GPT-3, Whisper, PaLM, NLLB, FLAN, and many others models have all been evaluated with the metric BLEU to claim their superiority in some tasks.

But what is BLEU exactly? How does it work?

In this article, we will go back 20 years ago to expose the main reasons that brought BLEU to existence and made it a very successful metric. We will look at how BLEU works with some examples. I will also highlight the main limits of the metric and provide recommendations on how to use it.

This article is thought of as an introduction to BLEU, but can also be a great reminder for seasoned NLP/AI practitioners who use BLEU by habits rather than need.

BLEU was first described in an IBM research report co-authored by Kishore Papineni, Salim Roukos, Todd Ward, and Wei-Jing Zhu, in 2001. They published a scientific paper describing it one year later at ACL 2002 which is much more cited and easy to find.

BLEU was originally proposed as an automatic metric to evaluate machine translation (MT).

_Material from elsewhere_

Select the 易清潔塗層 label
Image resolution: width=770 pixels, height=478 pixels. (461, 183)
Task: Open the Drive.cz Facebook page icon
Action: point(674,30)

In 2001, machine translation systems were still mainly evaluated manually, or using older automatic metrics such as WER (word error rate). WER is a metric inspired from the Levenshtein distance and is still used today for the evaluation of speech recognition systems. For machine translation evaluation, WER can be seen as an ancestor of BLEU. The authors of BLEU express it as follows:

We fashion our closeness metric after the highly successful word error rate metric used by the speech recognition community

Like WER, BLEU is a metric that measures how close a text is to texts of reference produced by humans, e.g., reference translations.

Translation being a task with multiple correct solutions, the authors of BLEU designed their metric so that it can handle multiple reference translations. This wasn’t new at that time since WER was already being transformed into an “mWER” to also handle multiple references. To the best of my knowledge, it has been first proposed by Alshawi et al. (1998) from AT&T Labs.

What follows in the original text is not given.